As for FDI, the Chinese system allows its government to promote investment in specific regions or industries it wants to develop and restrict foreign investment in areas it considers counter national interest or might compete with state-condoned monopolies or other favored domestic firms. As a result of the government’s efforts to move into a more value-added economy, it recently announced it will restrict foreign investment in resource-intensive and high-polluting industries, i.e. basic manufacturing. Additionally, it will also discourage FDI in sectors: 1) where it is working to develop domestic firms into global competitors; 2) that are considered state-condoned monopolies; or 3) deemed important for social stability. Finally, the government also deters investment intended to profit from currency, real estate, or asset speculation.
Be prepared to ask and answer tough questions. Because, as mentioned before, understanding the culture is important and having the right introduction is vital, you will most likely have and need a Chinese counterpart. Whether your boots on the ground is a distributor, an agent, or a partner you will need to ask about its finances, its general capabilities, its other business arranges, and, if you are worry about your IP rights, technological capabilities.
Do your homework when deciding on who will be your distributor, agent or partner. The reality is that while you, as an American, are used to moving quickly to do business and trusting your potential distributor/agent/partner does will not reach the same level of trust as quick.
If you are a small business you need to know that your Chinese counterpart will not leave you hanging when you need to make Friday’s payroll. Will marketing costs be divided? Are they willing to have a stake on whether you succeed or fail?
Ask whether your distributor/agent/partner has a strategy: benchmarks of expected sales, how will they sell your product? How much access to the market do they have? Are they representing competing or complementary products?
Exclusivity means nothings and signed contract may just be a paper that gets filed and forgotten.
If you are an IT firm and at any point your distributor/agent or/partner says it has high reverse engineering capabilities, you should take a step back and either run for the hills or re-access your options.

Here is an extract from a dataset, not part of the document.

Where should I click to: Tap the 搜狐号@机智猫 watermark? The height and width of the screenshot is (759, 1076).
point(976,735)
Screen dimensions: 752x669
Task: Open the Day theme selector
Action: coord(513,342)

Just as you struggle to decide whether the partnership will work for you, your Chinese counterpart will also access whether it will be convenient for him/her. Some of the things he/she will take into account are: Is your product/service of quality? What are your short, medium, and long term goals? How well did your product do in the neighboring markets such as Taiwan or Hong Kong or Singapore? Are you flexible and do you have the capacity to grow if needed?
They will ask you these and many questions because just like you they know the size of the Chinese market and want to do business with someone who can expand and develop accordingly.
Finally, while they will not ask you, they will determine whether you respect their culture and whether you were properly introduced.
Other Things to Know.
- The rewards for successfully entering the Chinese market are great. China is the shining star of the BRIC nations; it is developing fast, investment is increasing daily, infrastructure development is advancing quickly, the size of the market is massive and its luxury goods market is quickly overtaking Japan’s. (By 2017, it will become the second largest luxury goods market after the United States). Get in early when you have less western competition!
- The DSLBD now has an office in Shanghai and can help you create partnership by providing you with the proper introduction. It also organizes trade mission and sets up meetings on your behalf. DSLBD is currently focusing on the green technology and infrastructure sectors.
- To get pay you can either work with one of the banks in the DSLBD network or through the Ex-Im Bank. HSBC also has offices in China and can help in the process of sending and receiving money.
- China has yet to join the World Trade Organization’s Agreement on Government Procurement; therefore, its governing laws are not considered “best practice.”